Number One: Setting up a Google Adwords account in 30 minutes without real knowledge.
When you see the Google Advertising banner ad, telling you that you can get 75 dollars in free clicks, and you decide to try it, it seems easy. And it is, to some extent. Just sign up, give them a credit card, apply your credit, and you’re on your way. Easy, right?
But exactly where on you on your way to?
Sure, Google provided you with some basic tools to help you get started. And these tools will work at getting your website traffic. But what is the quality of that traffic? Remember, Google is in the business of giving you as much exposure as possible. This helps their bottom line. But not necessarily yours. Rarely do I find a situation where PPC Newbies don’t end up advertising far too broadly, wasting money on advertising on markets that have little chance of converting.
This mistake is exaggerated for firms which want limited budges, as the standard rule is: the lower the budget, the more targeted the campaign should be. The quickest wa to PPC failure is to have an overly broad campaign mixed with a low budets. Results will inevitably poor, at which point most companies will simply give up, which is a shame, since it’s not the concept of PPC that is flawed but merely the execution.
So can an Adwords campaign be set up in thirty minutes? Sure. Should it be? No. If you really want to set up a limited budget campaign yourself, do this: target your top 5 search terms, make sure the terms have traffic by using the keyword tool built into the interface, set it up geographically targeted, with just exact match and phrase match options along with plenty of negative terms applying.
And if what I just said is Greek to you, then you simply do not know enough to set up a successful Adwords campaign.
Number Two: Buying a basic Guide To Google Adwords, skimming through it on vacation, and deciding you’re ready rule the web.
It’s been said that a little learning is a dangerous thing. Nowhere is this more true than Google Adwords advertising. Skimming through a basic PPC guide will give you exactly that: the basics. The thing is, a successful Adwords campaign is the sum of inter-related parts. If everything isn’t done right, the results can be disastrous. If you really want to do it yourself, make sure you really study the guide so you understand all of it. What I’ve seen is that people start doing things according to the book for all the basic things but start taking shortcuts or missing things when they really matter.
- Geographic targeting?
- Google Partners?
- Display Network?
- All Devices?
- Ad Scheduling?
- Ad split testing?
These are all important questions to consider. And making the wrong choice on any of them can increase your costs exponentially.
So please, if you plan on becoming an Adwords expert, then actually become an expert. Don’t learn the basics and then believe you are an expert. It can cost you far more money than you save by doing it yourself.
Number Three: Blindly opting into the Display Network with automatic bidding.

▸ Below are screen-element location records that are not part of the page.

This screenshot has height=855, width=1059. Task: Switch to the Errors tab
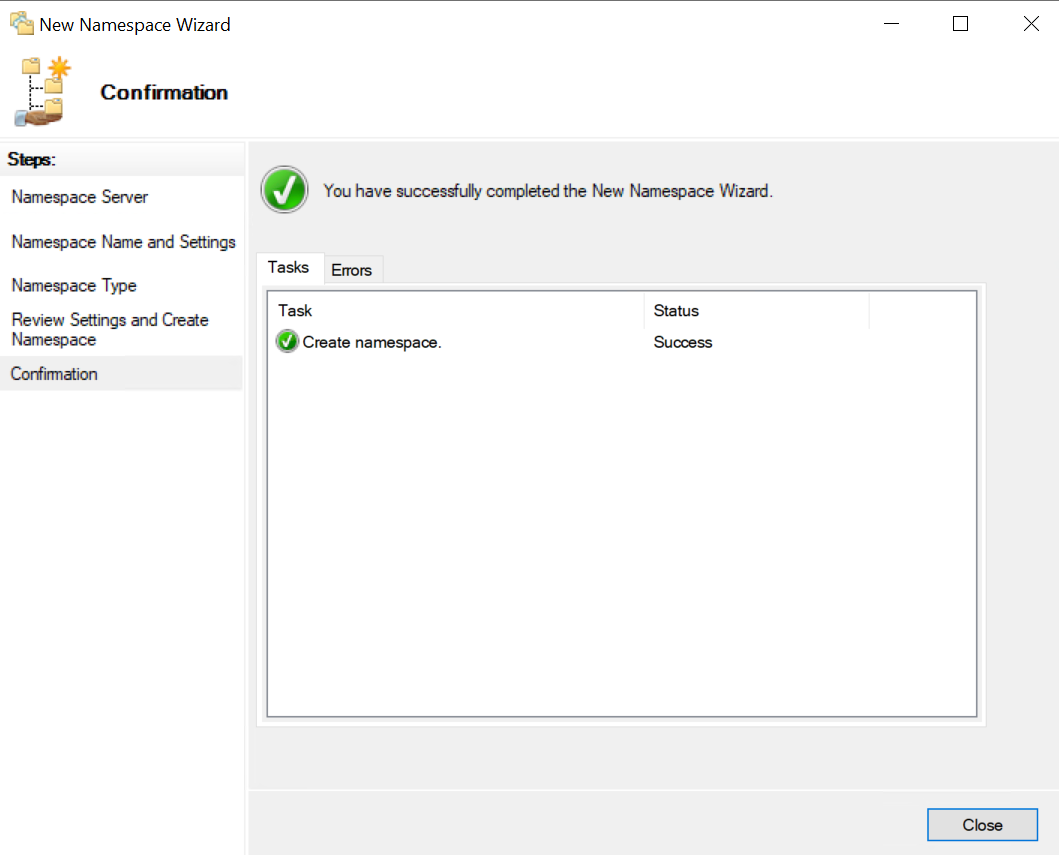(x=352, y=270)
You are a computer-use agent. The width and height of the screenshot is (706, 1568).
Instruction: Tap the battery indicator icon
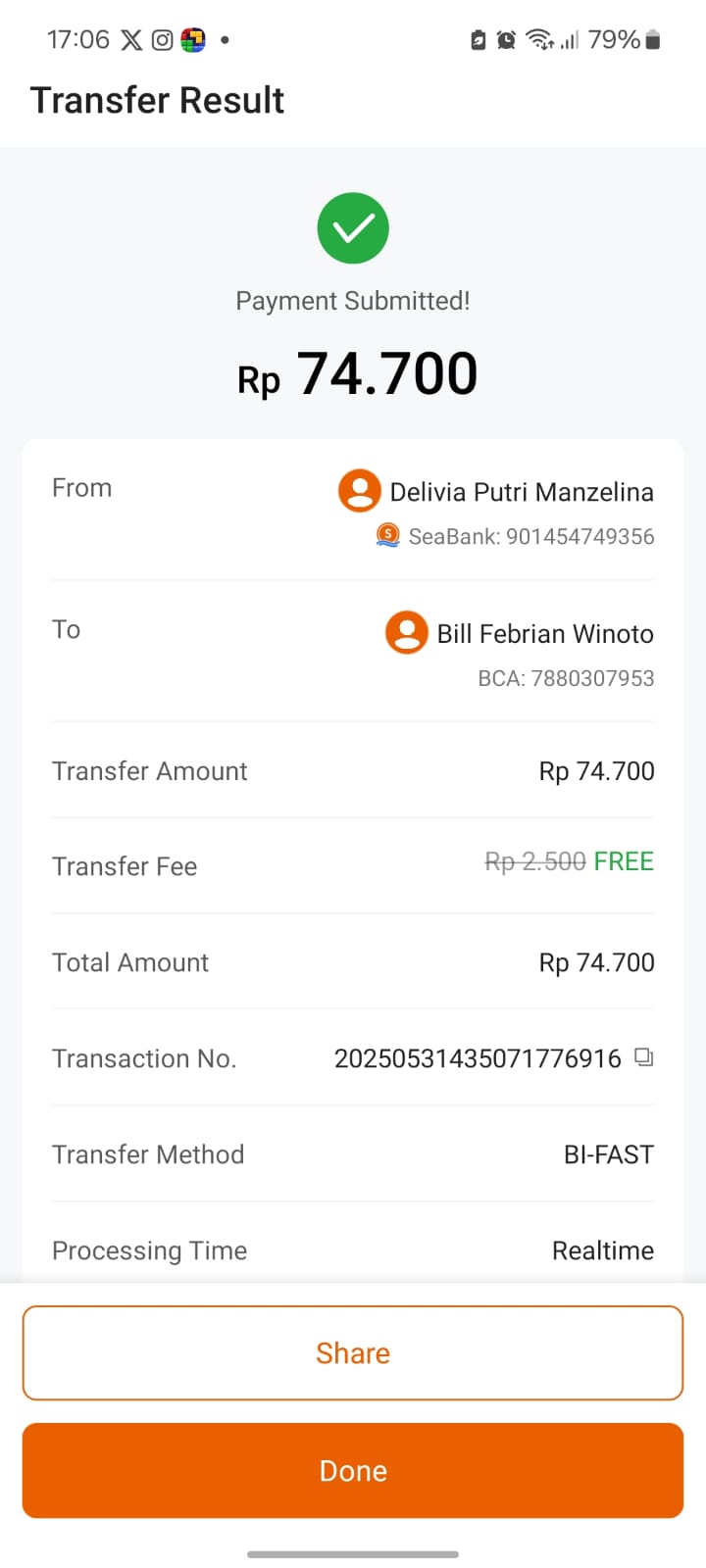tap(653, 40)
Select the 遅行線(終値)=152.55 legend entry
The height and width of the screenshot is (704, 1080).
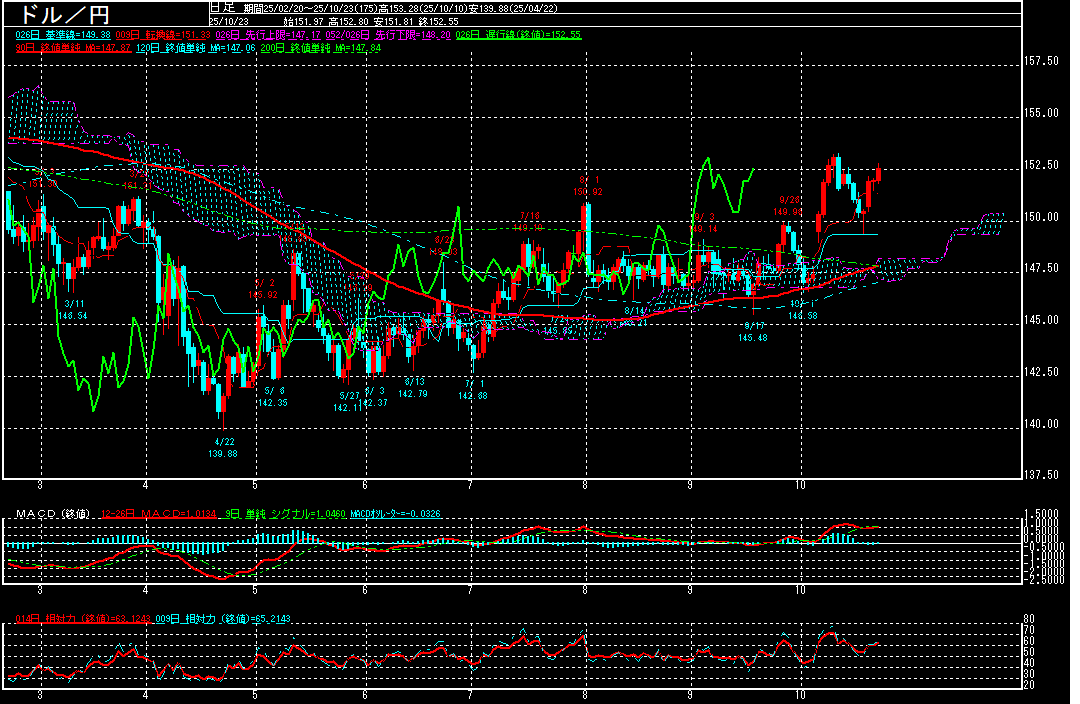[x=518, y=35]
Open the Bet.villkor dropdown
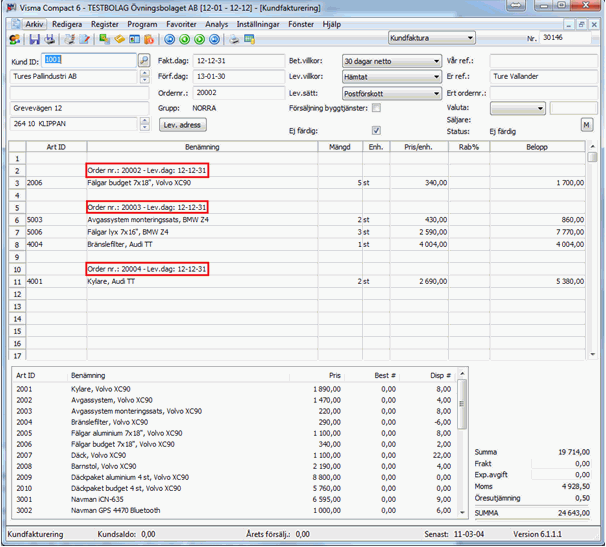This screenshot has width=606, height=547. [x=437, y=61]

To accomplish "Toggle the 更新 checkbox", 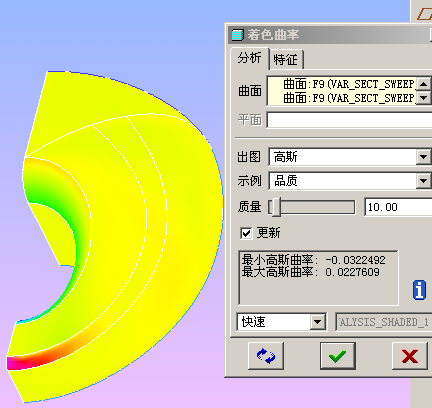I will 246,233.

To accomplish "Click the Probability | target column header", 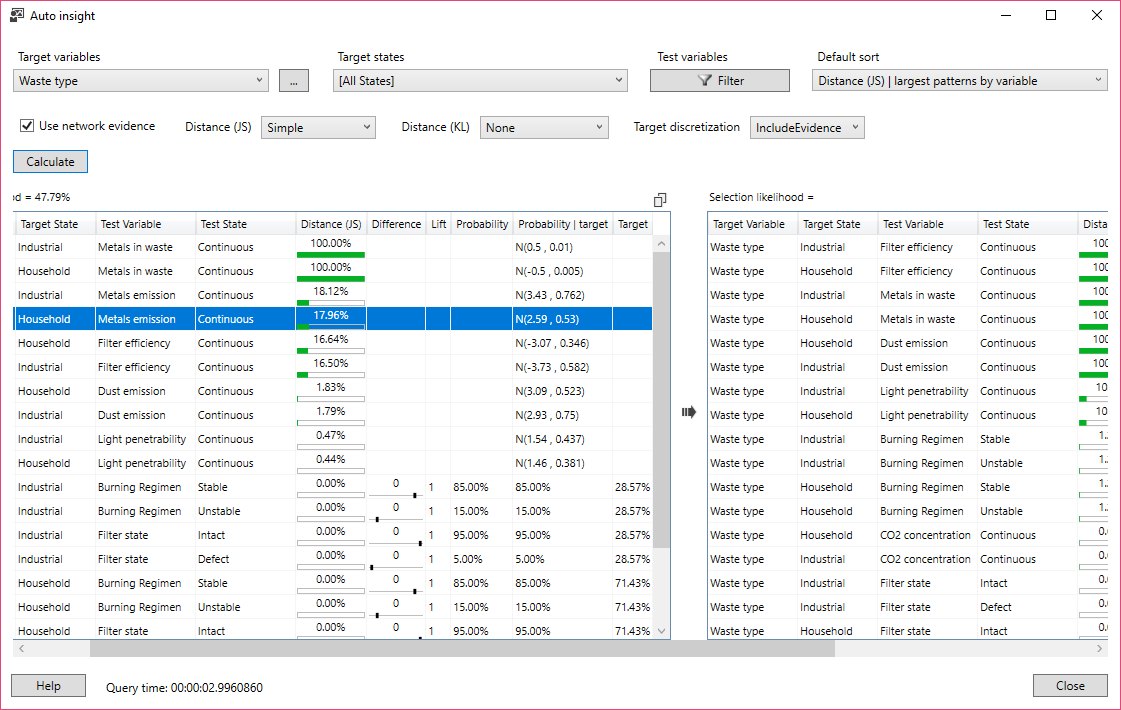I will (562, 224).
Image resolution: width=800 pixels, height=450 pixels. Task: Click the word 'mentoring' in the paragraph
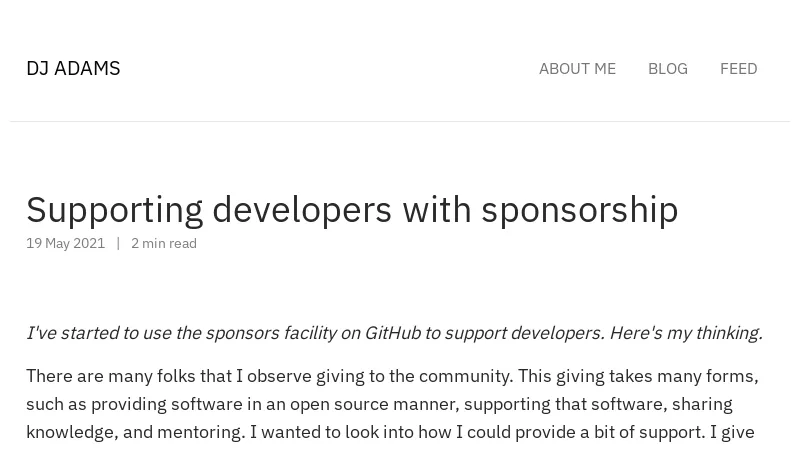coord(200,432)
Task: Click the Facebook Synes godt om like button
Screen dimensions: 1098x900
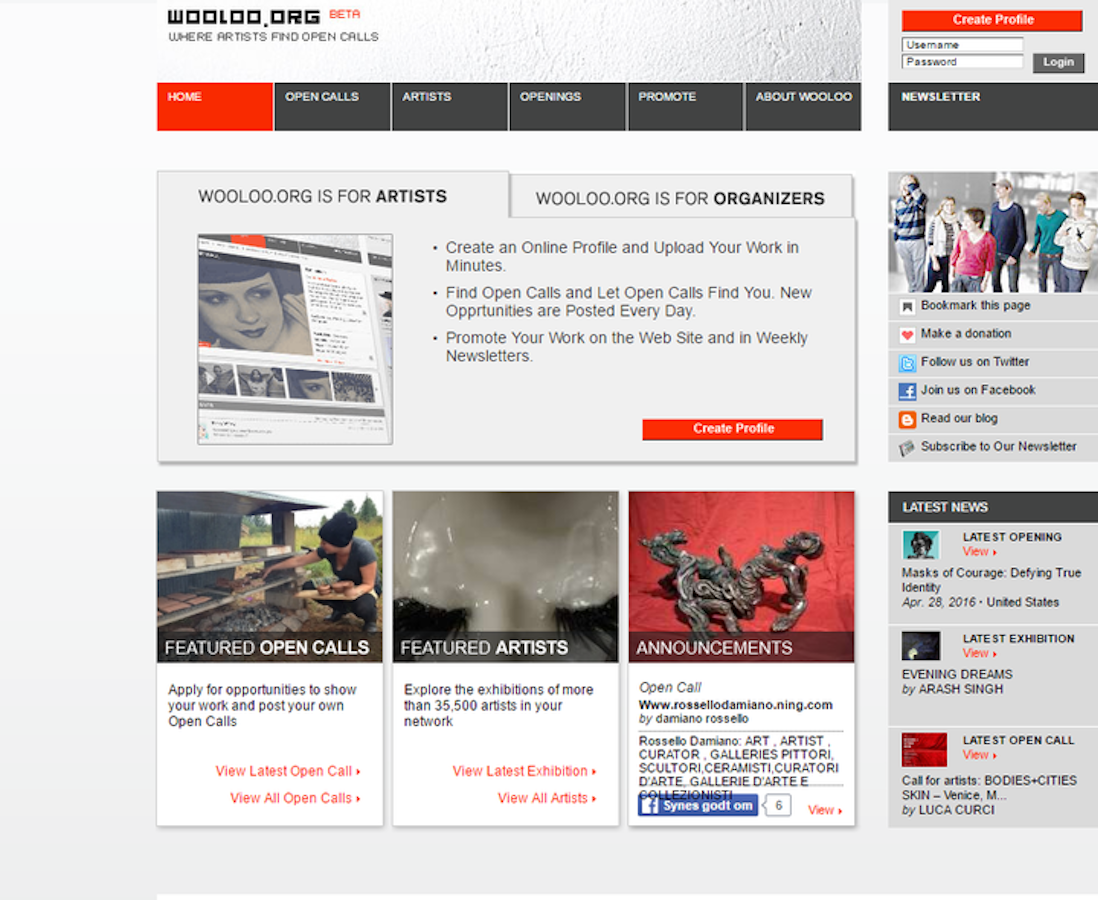Action: (698, 806)
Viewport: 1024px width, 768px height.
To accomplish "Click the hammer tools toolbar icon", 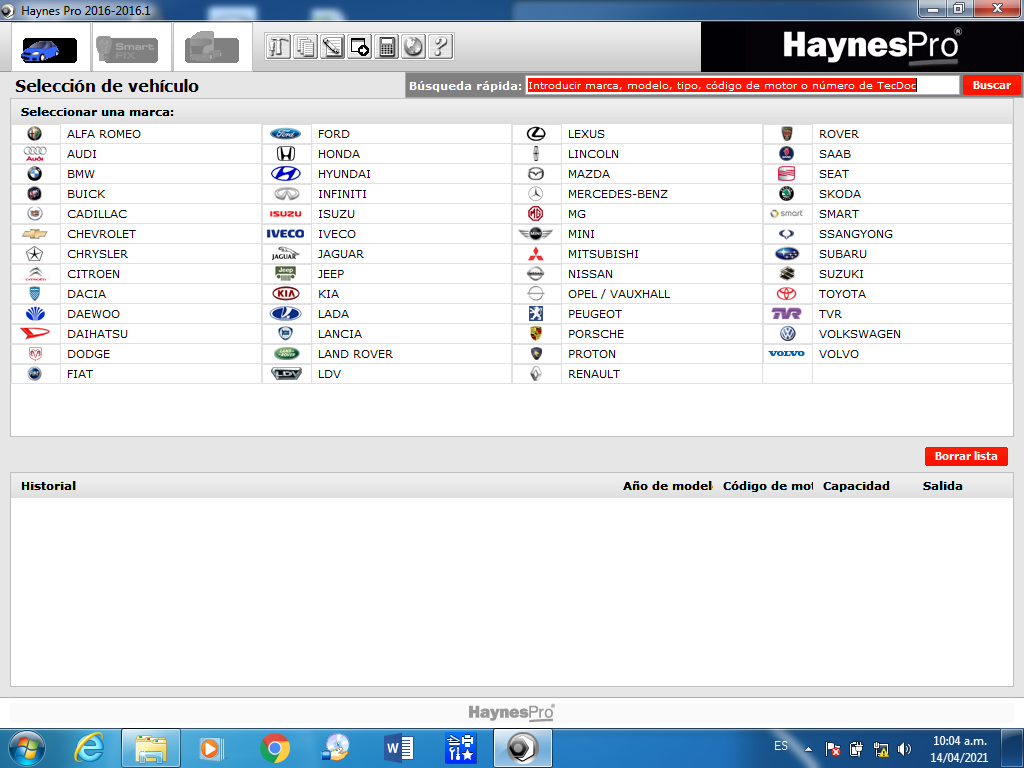I will click(x=278, y=46).
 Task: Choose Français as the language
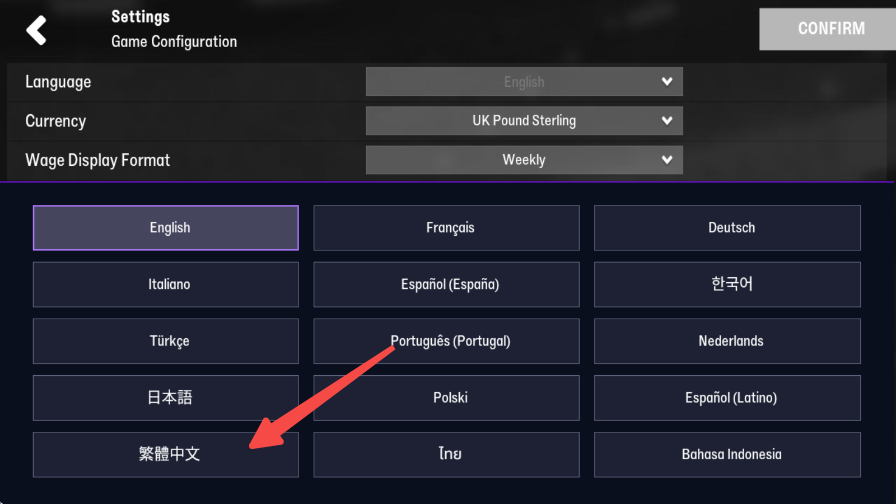coord(446,228)

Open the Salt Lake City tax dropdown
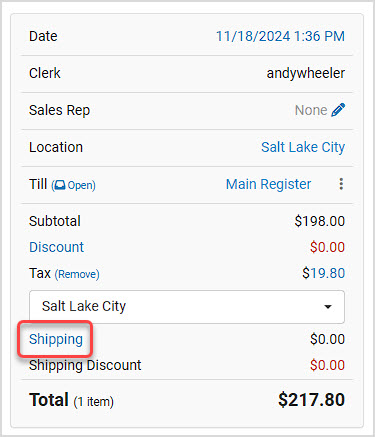187,307
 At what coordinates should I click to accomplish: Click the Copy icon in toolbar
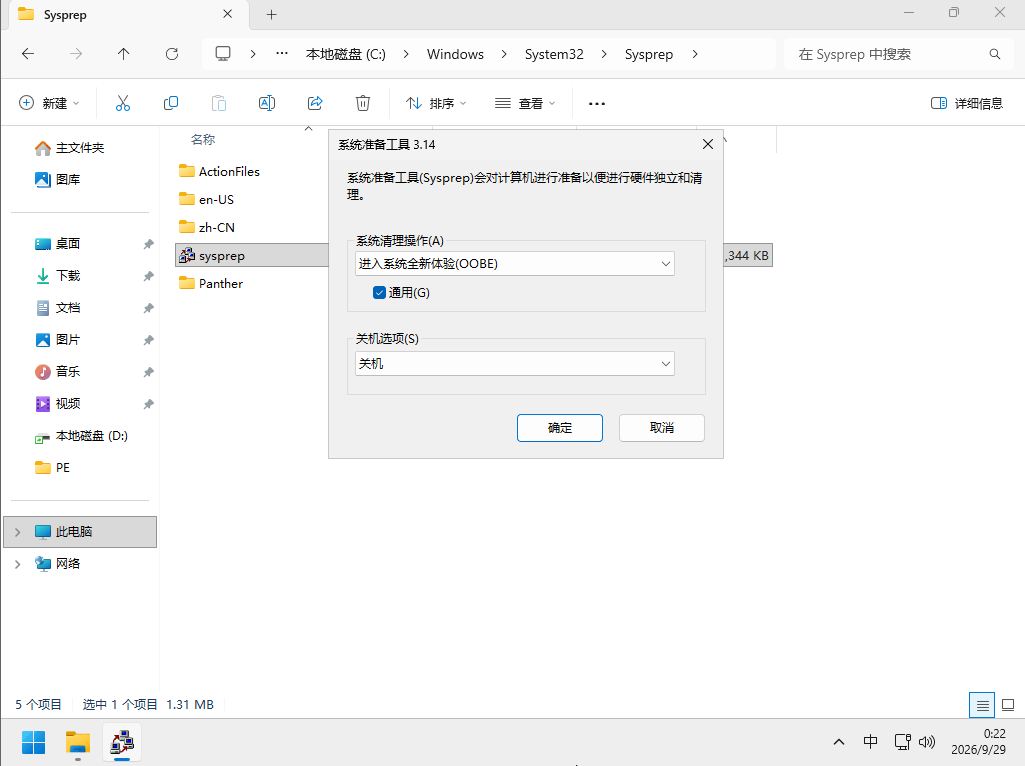pyautogui.click(x=171, y=103)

This is one of the biggest mistakes an industrial advertiser can make, and also the most common. Letting Google decide where on its vast display network it will show your ad as well as how much to bid will rarely equate to a positive ROI. The Display network works best for items that are more impulse buys: weight loss, vitamins, online dating. The more technical the subject matter, the less likely the Display Network will be successful. Now that doesn’t mean you should forget it altogether. If your budget is high enough to warrant it, it can make sense to experiment with it. But the placements must be managed carefully for websites where your potential clients might be surfing.
We took over a large industrial PPC account for a firm that had opted in automatically to the Display Network with Automatic bidding. By turning this off, and moving the allocated budget to more targeted terms on the search network, we cut costs by over 50 percent (while improving click through rates) from this move alone.